---------- Working data ----------
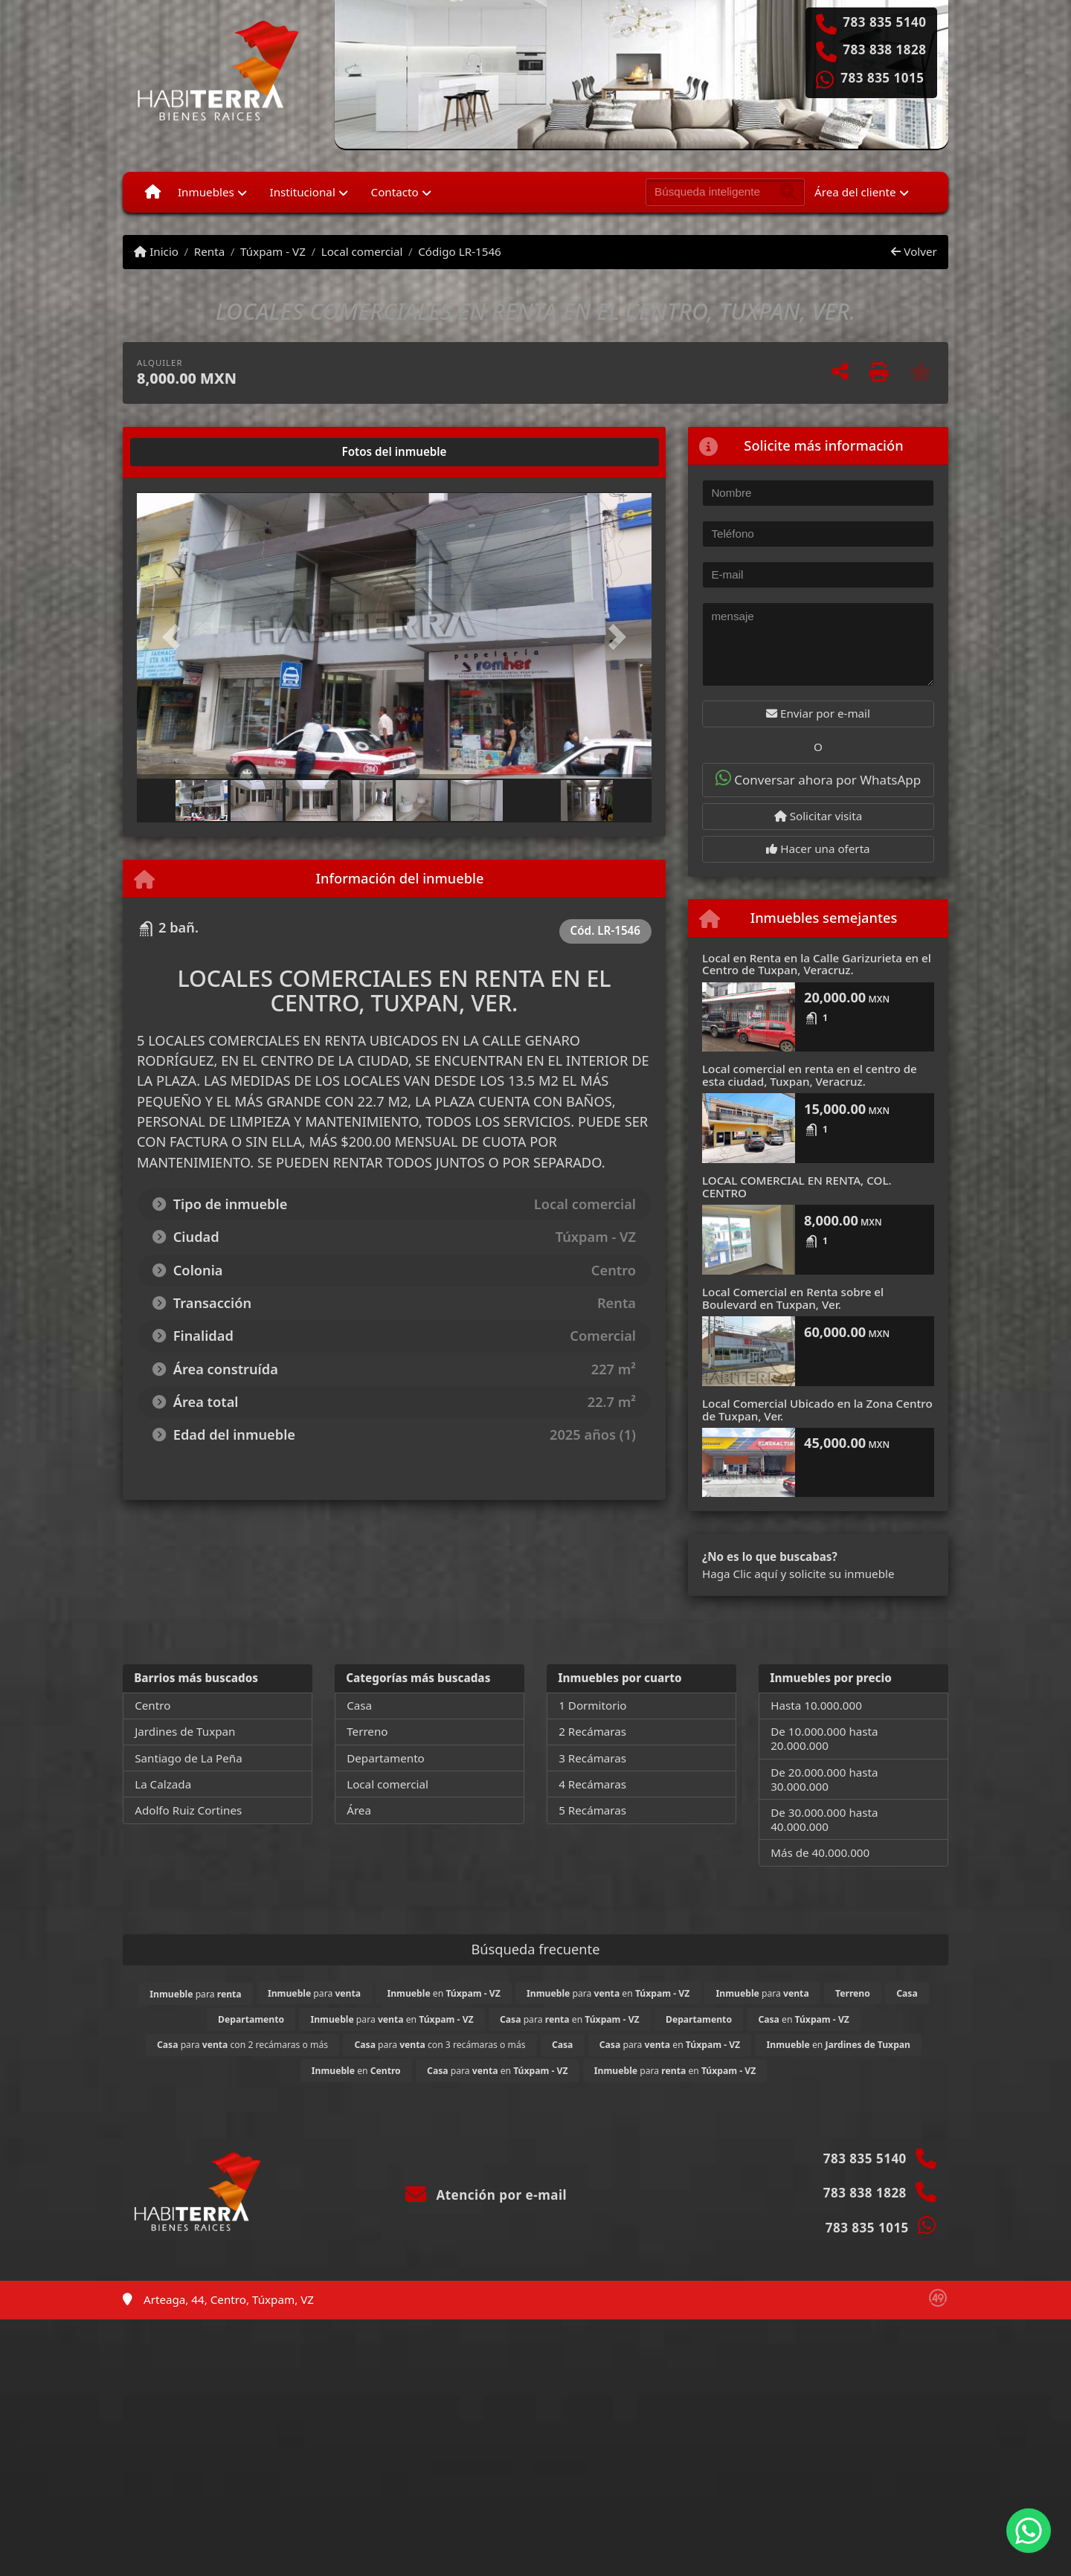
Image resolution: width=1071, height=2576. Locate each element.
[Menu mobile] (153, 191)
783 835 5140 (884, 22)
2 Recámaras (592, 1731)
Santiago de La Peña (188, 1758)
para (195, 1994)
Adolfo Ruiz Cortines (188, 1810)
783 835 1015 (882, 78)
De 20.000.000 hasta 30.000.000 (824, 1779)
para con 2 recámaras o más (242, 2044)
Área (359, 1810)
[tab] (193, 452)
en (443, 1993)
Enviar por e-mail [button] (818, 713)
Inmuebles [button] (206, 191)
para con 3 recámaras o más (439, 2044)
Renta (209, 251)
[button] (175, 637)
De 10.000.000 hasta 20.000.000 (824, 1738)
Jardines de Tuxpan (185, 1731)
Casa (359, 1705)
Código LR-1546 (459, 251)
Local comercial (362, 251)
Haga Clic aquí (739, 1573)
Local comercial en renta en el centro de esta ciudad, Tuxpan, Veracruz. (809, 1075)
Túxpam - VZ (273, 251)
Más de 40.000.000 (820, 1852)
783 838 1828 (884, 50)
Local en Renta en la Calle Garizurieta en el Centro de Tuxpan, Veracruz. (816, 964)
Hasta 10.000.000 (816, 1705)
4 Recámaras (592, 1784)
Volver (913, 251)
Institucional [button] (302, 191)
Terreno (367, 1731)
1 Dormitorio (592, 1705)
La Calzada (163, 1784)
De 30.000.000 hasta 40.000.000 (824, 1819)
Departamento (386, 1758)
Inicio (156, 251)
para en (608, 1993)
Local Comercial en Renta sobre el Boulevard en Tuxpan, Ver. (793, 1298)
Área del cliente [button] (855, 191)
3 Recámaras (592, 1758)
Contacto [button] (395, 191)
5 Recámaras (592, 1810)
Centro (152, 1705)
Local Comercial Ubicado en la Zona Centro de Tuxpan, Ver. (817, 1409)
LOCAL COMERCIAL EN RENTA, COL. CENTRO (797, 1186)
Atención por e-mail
----------
---------- Working data ----------
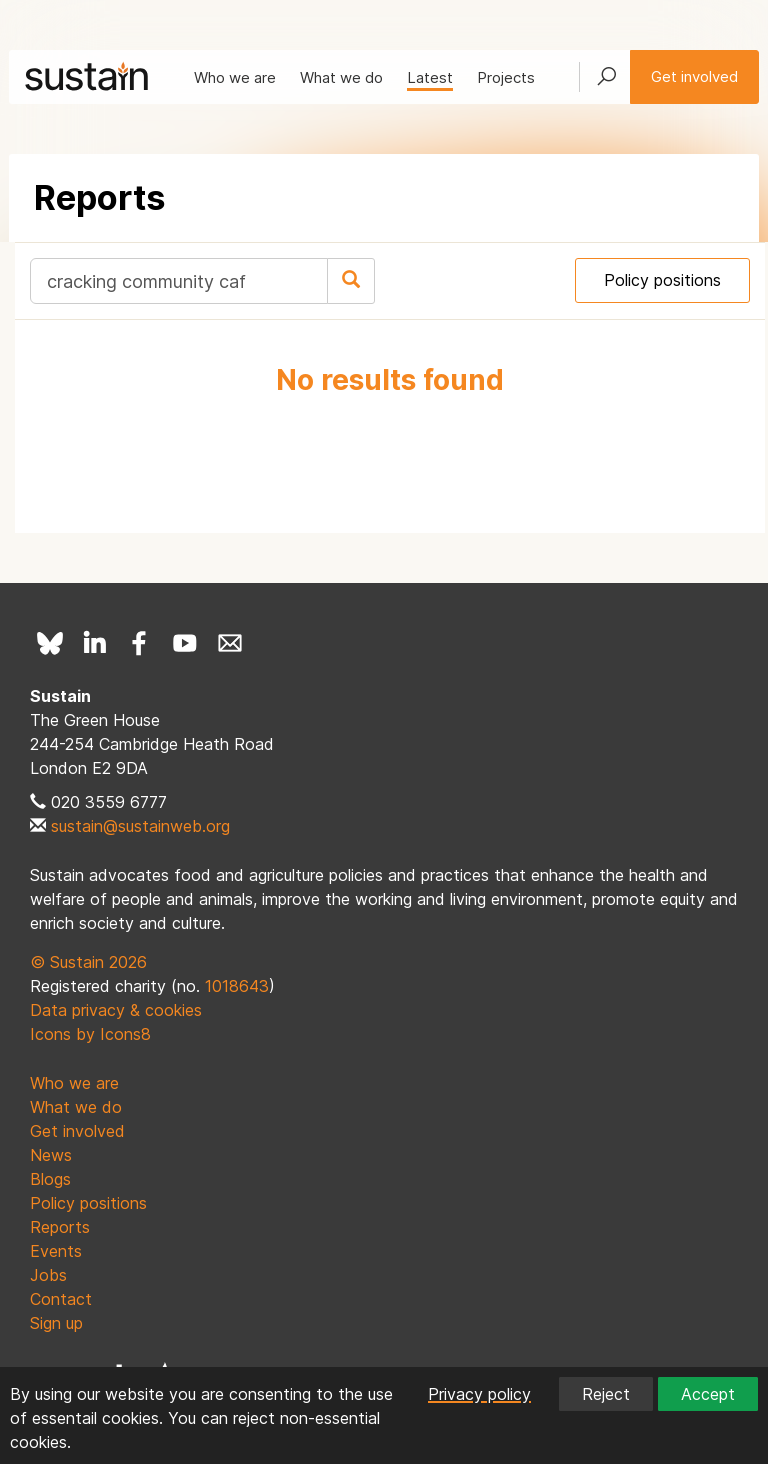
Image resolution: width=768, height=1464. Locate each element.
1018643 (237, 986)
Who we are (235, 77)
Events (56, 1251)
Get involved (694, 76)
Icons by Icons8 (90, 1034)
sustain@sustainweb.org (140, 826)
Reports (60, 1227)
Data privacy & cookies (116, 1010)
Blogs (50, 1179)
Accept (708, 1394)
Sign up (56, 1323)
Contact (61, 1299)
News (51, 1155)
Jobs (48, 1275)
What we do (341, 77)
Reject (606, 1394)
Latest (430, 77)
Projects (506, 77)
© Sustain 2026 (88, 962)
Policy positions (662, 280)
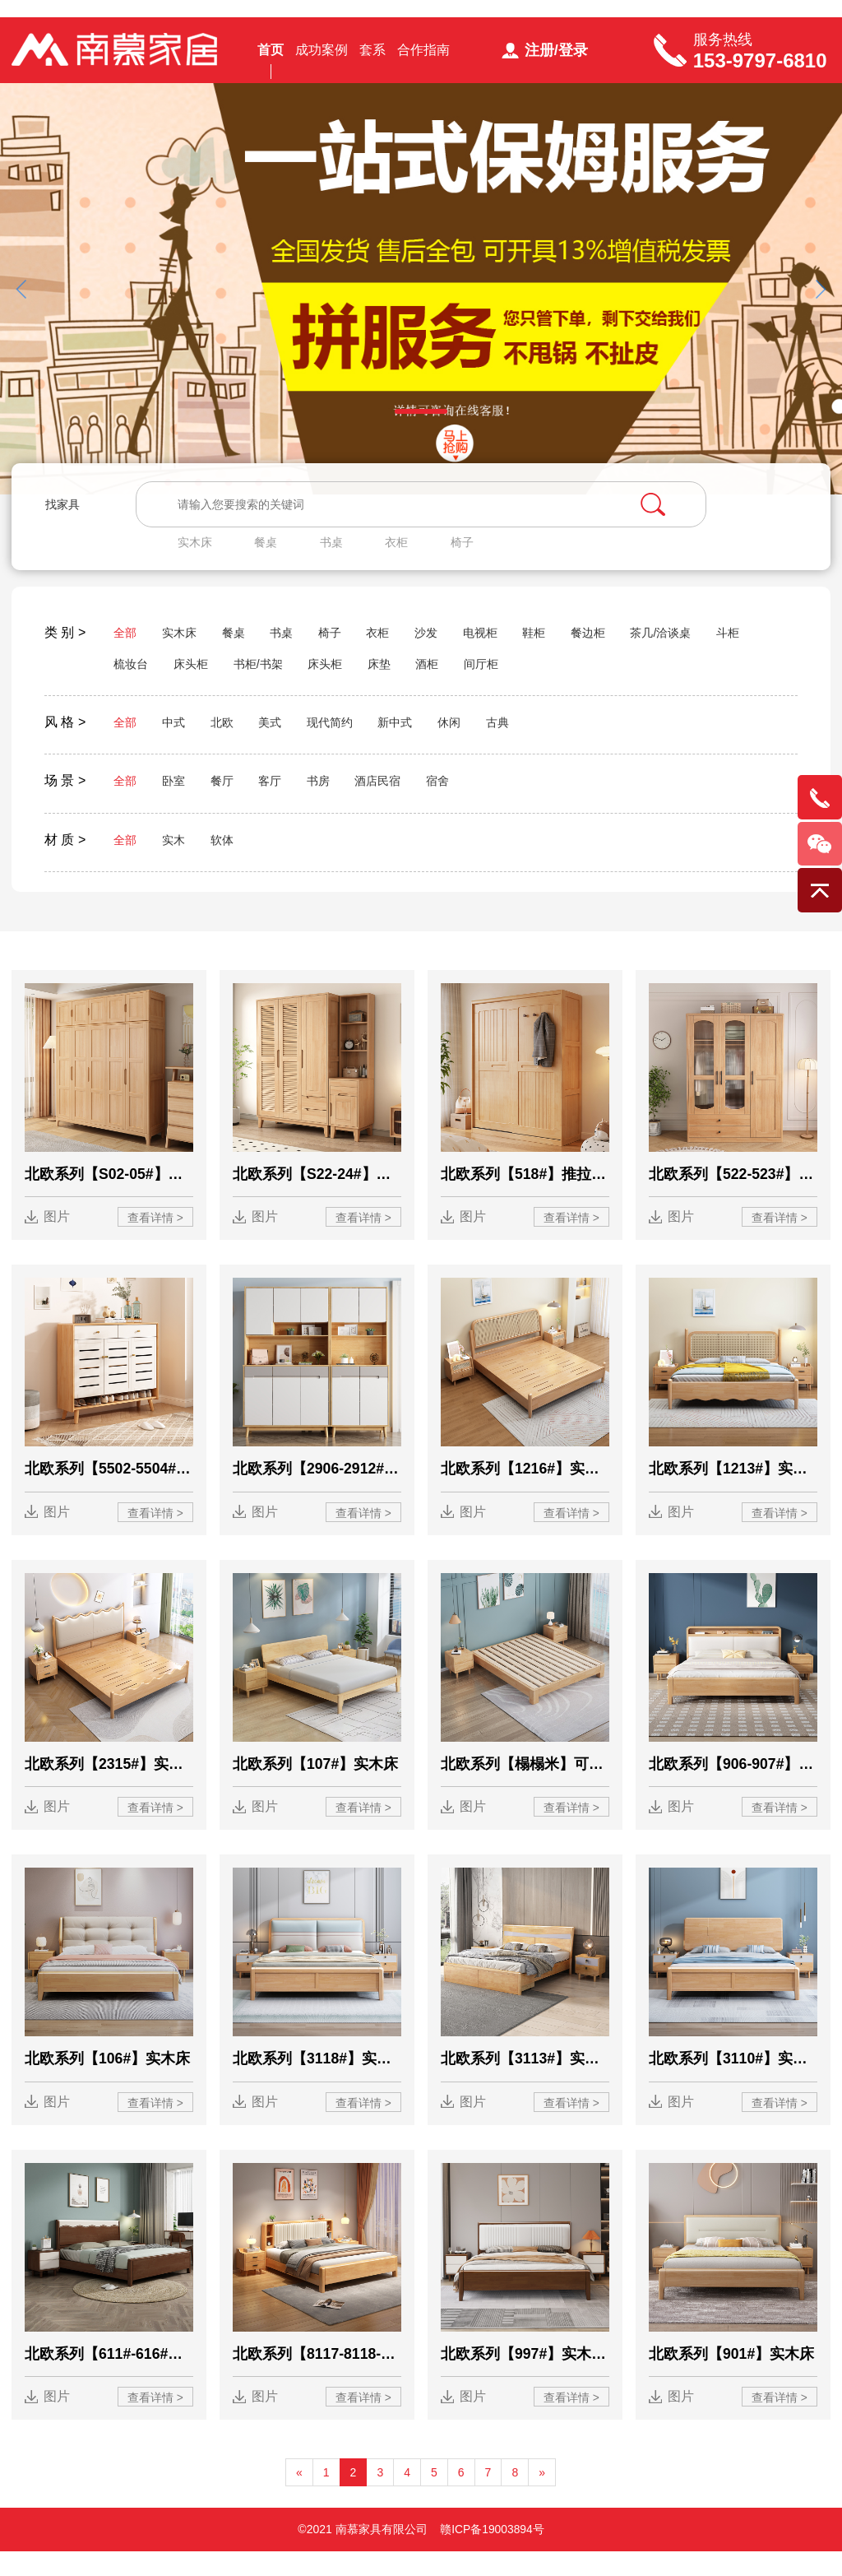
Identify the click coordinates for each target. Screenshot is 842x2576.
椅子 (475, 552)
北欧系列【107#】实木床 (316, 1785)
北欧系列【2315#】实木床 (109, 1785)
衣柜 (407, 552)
----------
Aim =>
Rewrite the part of the material above that opens with the line containing "Santiago de La Peña (188, 1758)" and closes with the line containing "1 Dormitorio (592, 1705)" as a numbered list, skipping any blank lines.

Completed task =>
1. Santiago de La Peña (188, 1758)
2. para (195, 1994)
3. Adolfo Ruiz Cortines (188, 1810)
4. 783 835 1015 (882, 78)
5. De 20.000.000 hasta 30.000.000 (824, 1779)
6. para con 2 recámaras o más (242, 2044)
7. Área (359, 1810)
8. [tab] (193, 452)
9. en (443, 1993)
10. Enviar por e-mail [button] (818, 713)
11. Inmuebles [button] (206, 191)
12. para con 3 recámaras o más (439, 2044)
13. Renta (209, 251)
14. [button] (175, 637)
15. De 10.000.000 hasta 20.000.000 (824, 1738)
16. Jardines de Tuxpan (185, 1731)
17. Casa (359, 1705)
18. Código LR-1546 (459, 251)
19. Local comercial (362, 251)
20. Haga Clic aquí (739, 1573)
21. Local comercial en renta en el centro de esta ciudad, Tuxpan, Veracruz. (809, 1075)
22. Túxpam - VZ (273, 251)
23. Más de 40.000.000 (820, 1852)
24. 783 838 1828 (884, 50)
25. Local en Renta en la Calle Garizurieta en el Centro de Tuxpan, Veracruz. (816, 964)
26. Hasta 10.000.000 (816, 1705)
27. 4 Recámaras (592, 1784)
28. Volver (913, 251)
29. Institucional [button] (302, 191)
30. Terreno (367, 1731)
31. 1 Dormitorio (592, 1705)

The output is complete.